Could you transcribe every entry exactly, leaving nothing out?

■ Saved entries:
'''

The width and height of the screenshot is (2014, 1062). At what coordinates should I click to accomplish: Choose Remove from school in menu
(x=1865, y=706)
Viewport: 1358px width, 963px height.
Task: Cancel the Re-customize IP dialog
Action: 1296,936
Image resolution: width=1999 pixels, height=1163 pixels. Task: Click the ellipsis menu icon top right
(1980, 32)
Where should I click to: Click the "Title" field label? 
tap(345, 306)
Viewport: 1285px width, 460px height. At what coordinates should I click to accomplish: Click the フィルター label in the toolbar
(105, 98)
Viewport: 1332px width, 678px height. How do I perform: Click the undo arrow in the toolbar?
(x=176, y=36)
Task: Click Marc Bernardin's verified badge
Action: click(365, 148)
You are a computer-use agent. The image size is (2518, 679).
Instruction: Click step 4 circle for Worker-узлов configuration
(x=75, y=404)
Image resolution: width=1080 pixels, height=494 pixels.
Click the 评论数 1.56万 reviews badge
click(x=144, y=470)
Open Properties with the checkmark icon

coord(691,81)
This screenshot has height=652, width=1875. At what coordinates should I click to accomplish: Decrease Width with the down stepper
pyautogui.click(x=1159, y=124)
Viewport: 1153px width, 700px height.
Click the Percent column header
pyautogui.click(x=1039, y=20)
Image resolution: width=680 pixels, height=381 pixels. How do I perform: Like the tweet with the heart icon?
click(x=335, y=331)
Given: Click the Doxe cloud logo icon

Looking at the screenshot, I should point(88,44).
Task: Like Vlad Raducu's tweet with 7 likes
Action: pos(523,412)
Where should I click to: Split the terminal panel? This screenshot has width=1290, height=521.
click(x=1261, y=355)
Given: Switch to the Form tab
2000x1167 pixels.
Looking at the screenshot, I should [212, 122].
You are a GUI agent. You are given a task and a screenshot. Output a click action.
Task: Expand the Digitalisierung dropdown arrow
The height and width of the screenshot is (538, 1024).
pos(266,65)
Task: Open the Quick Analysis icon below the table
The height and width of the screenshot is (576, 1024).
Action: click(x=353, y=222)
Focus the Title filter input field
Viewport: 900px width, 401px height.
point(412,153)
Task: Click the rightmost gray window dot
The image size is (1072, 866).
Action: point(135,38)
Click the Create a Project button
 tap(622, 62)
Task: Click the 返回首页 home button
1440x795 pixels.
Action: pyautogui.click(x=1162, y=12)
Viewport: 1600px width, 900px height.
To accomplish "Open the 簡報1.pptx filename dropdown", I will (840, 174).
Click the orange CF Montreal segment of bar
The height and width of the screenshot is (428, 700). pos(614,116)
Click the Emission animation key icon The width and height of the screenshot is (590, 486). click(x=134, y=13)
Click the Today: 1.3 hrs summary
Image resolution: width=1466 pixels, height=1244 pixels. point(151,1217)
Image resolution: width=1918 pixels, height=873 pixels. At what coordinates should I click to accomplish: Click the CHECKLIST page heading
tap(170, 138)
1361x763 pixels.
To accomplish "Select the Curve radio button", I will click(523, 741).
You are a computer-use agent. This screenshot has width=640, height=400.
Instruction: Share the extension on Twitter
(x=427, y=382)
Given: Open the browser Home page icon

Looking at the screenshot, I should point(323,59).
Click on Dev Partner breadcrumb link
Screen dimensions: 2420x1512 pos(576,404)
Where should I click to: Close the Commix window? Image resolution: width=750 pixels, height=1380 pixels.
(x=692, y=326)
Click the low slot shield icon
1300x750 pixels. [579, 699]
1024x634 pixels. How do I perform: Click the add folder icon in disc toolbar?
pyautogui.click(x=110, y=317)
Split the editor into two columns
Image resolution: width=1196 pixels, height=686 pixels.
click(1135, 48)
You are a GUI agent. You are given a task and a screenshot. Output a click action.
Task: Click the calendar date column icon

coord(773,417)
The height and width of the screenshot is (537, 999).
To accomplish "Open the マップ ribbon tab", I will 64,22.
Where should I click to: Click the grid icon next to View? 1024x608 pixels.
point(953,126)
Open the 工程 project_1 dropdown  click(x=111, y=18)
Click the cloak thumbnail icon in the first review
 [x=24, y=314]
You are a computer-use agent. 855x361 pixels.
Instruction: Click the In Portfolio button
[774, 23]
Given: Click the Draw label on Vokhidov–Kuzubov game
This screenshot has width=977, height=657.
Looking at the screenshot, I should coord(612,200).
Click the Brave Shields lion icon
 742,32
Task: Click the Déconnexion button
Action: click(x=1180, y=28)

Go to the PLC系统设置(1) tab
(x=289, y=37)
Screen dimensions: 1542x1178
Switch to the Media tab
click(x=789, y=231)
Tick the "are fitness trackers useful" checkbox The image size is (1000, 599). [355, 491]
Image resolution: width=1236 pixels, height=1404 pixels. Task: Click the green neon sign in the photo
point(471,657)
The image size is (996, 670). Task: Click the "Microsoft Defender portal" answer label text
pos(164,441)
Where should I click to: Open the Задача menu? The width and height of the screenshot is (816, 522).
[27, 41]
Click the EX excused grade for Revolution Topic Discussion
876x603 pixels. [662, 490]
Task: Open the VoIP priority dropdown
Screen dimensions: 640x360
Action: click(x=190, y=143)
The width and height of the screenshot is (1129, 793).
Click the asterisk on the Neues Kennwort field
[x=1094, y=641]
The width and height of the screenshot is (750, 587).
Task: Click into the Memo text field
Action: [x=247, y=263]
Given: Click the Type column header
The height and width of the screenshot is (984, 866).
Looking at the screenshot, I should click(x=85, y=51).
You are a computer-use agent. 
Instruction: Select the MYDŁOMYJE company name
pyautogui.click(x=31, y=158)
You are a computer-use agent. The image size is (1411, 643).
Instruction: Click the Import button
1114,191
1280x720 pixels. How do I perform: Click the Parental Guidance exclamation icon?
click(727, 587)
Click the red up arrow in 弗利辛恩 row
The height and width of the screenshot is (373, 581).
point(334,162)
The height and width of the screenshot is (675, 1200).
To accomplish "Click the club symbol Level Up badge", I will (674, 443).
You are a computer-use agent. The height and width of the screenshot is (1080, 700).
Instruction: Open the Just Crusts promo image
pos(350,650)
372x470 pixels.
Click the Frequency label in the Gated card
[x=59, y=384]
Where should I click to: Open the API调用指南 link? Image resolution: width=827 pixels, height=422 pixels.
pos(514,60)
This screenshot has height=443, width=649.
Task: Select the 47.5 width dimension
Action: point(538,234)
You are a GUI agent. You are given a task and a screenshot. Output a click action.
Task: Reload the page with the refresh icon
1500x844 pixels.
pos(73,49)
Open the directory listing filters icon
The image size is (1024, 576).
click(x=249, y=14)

'''

■ RESULT:
The width and height of the screenshot is (2014, 1062). At what coordinates should I click to accomplish: Choose Remove from school in menu
(x=1865, y=706)
Viewport: 1358px width, 963px height.
Task: Cancel the Re-customize IP dialog
Action: 1296,936
Image resolution: width=1999 pixels, height=1163 pixels. Task: Click the ellipsis menu icon top right
(1980, 32)
Where should I click to: Click the "Title" field label? 
tap(345, 306)
Viewport: 1285px width, 460px height. At what coordinates should I click to accomplish: Click the フィルター label in the toolbar
(105, 98)
Viewport: 1332px width, 678px height. How do I perform: Click the undo arrow in the toolbar?
(x=176, y=36)
Task: Click Marc Bernardin's verified badge
Action: click(365, 148)
You are a computer-use agent. The image size is (2518, 679).
Instruction: Click step 4 circle for Worker-узлов configuration
(x=75, y=404)
Image resolution: width=1080 pixels, height=494 pixels.
Click the 评论数 1.56万 reviews badge
click(x=144, y=470)
Open Properties with the checkmark icon

coord(691,81)
This screenshot has height=652, width=1875. At what coordinates should I click to accomplish: Decrease Width with the down stepper
pyautogui.click(x=1159, y=124)
Viewport: 1153px width, 700px height.
Click the Percent column header
pyautogui.click(x=1039, y=20)
Image resolution: width=680 pixels, height=381 pixels. How do I perform: Like the tweet with the heart icon?
click(x=335, y=331)
Given: Click the Doxe cloud logo icon

Looking at the screenshot, I should point(88,44).
Task: Like Vlad Raducu's tweet with 7 likes
Action: pos(523,412)
Where should I click to: Split the terminal panel? This screenshot has width=1290, height=521.
click(x=1261, y=355)
Given: Switch to the Form tab
2000x1167 pixels.
Looking at the screenshot, I should [212, 122].
You are a GUI agent. You are given a task and a screenshot. Output a click action.
Task: Expand the Digitalisierung dropdown arrow
The height and width of the screenshot is (538, 1024).
pos(266,65)
Task: Open the Quick Analysis icon below the table
The height and width of the screenshot is (576, 1024).
Action: click(x=353, y=222)
Focus the Title filter input field
Viewport: 900px width, 401px height.
point(412,153)
Task: Click the rightmost gray window dot
The image size is (1072, 866).
Action: point(135,38)
Click the Create a Project button
 tap(622, 62)
Task: Click the 返回首页 home button
1440x795 pixels.
Action: pyautogui.click(x=1162, y=12)
Viewport: 1600px width, 900px height.
To accomplish "Open the 簡報1.pptx filename dropdown", I will (840, 174).
Click the orange CF Montreal segment of bar
The height and width of the screenshot is (428, 700). pos(614,116)
Click the Emission animation key icon The width and height of the screenshot is (590, 486). click(x=134, y=13)
Click the Today: 1.3 hrs summary
Image resolution: width=1466 pixels, height=1244 pixels. point(151,1217)
Image resolution: width=1918 pixels, height=873 pixels. At what coordinates should I click to accomplish: Click the CHECKLIST page heading
tap(170, 138)
1361x763 pixels.
To accomplish "Select the Curve radio button", I will click(523, 741).
You are a computer-use agent. This screenshot has width=640, height=400.
Instruction: Share the extension on Twitter
(x=427, y=382)
Given: Open the browser Home page icon

Looking at the screenshot, I should point(323,59).
Click on Dev Partner breadcrumb link
Screen dimensions: 2420x1512 pos(576,404)
Where should I click to: Close the Commix window? Image resolution: width=750 pixels, height=1380 pixels.
(x=692, y=326)
Click the low slot shield icon
1300x750 pixels. [579, 699]
1024x634 pixels. How do I perform: Click the add folder icon in disc toolbar?
pyautogui.click(x=110, y=317)
Split the editor into two columns
Image resolution: width=1196 pixels, height=686 pixels.
click(1135, 48)
You are a GUI agent. You are given a task and a screenshot. Output a click action.
Task: Click the calendar date column icon

coord(773,417)
The height and width of the screenshot is (537, 999).
To accomplish "Open the マップ ribbon tab", I will 64,22.
Where should I click to: Click the grid icon next to View? 1024x608 pixels.
point(953,126)
Open the 工程 project_1 dropdown  click(x=111, y=18)
Click the cloak thumbnail icon in the first review
 [x=24, y=314]
You are a computer-use agent. 855x361 pixels.
Instruction: Click the In Portfolio button
[774, 23]
Given: Click the Draw label on Vokhidov–Kuzubov game
This screenshot has width=977, height=657.
Looking at the screenshot, I should coord(612,200).
Click the Brave Shields lion icon
 742,32
Task: Click the Déconnexion button
Action: click(x=1180, y=28)

Go to the PLC系统设置(1) tab
(x=289, y=37)
Screen dimensions: 1542x1178
Switch to the Media tab
click(x=789, y=231)
Tick the "are fitness trackers useful" checkbox The image size is (1000, 599). [355, 491]
Image resolution: width=1236 pixels, height=1404 pixels. Task: Click the green neon sign in the photo
point(471,657)
The image size is (996, 670). Task: Click the "Microsoft Defender portal" answer label text
pos(164,441)
Where should I click to: Open the Задача menu? The width and height of the screenshot is (816, 522).
[27, 41]
Click the EX excused grade for Revolution Topic Discussion
876x603 pixels. [662, 490]
Task: Open the VoIP priority dropdown
Screen dimensions: 640x360
Action: click(x=190, y=143)
The width and height of the screenshot is (1129, 793).
Click the asterisk on the Neues Kennwort field
[x=1094, y=641]
The width and height of the screenshot is (750, 587).
Task: Click into the Memo text field
Action: [x=247, y=263]
Given: Click the Type column header
The height and width of the screenshot is (984, 866).
Looking at the screenshot, I should click(x=85, y=51).
You are a computer-use agent. 
Instruction: Select the MYDŁOMYJE company name
pyautogui.click(x=31, y=158)
You are a computer-use agent. The image size is (1411, 643).
Instruction: Click the Import button
1114,191
1280x720 pixels. How do I perform: Click the Parental Guidance exclamation icon?
click(727, 587)
Click the red up arrow in 弗利辛恩 row
The height and width of the screenshot is (373, 581).
point(334,162)
The height and width of the screenshot is (675, 1200).
To accomplish "Click the club symbol Level Up badge", I will (674, 443).
You are a computer-use agent. The height and width of the screenshot is (1080, 700).
Instruction: Open the Just Crusts promo image
pos(350,650)
372x470 pixels.
Click the Frequency label in the Gated card
[x=59, y=384]
Where should I click to: Open the API调用指南 link? Image resolution: width=827 pixels, height=422 pixels.
pos(514,60)
This screenshot has height=443, width=649.
Task: Select the 47.5 width dimension
Action: point(538,234)
You are a GUI agent. You are given a task and a screenshot. Output a click action.
Task: Reload the page with the refresh icon
1500x844 pixels.
pos(73,49)
Open the directory listing filters icon
The image size is (1024, 576).
click(x=249, y=14)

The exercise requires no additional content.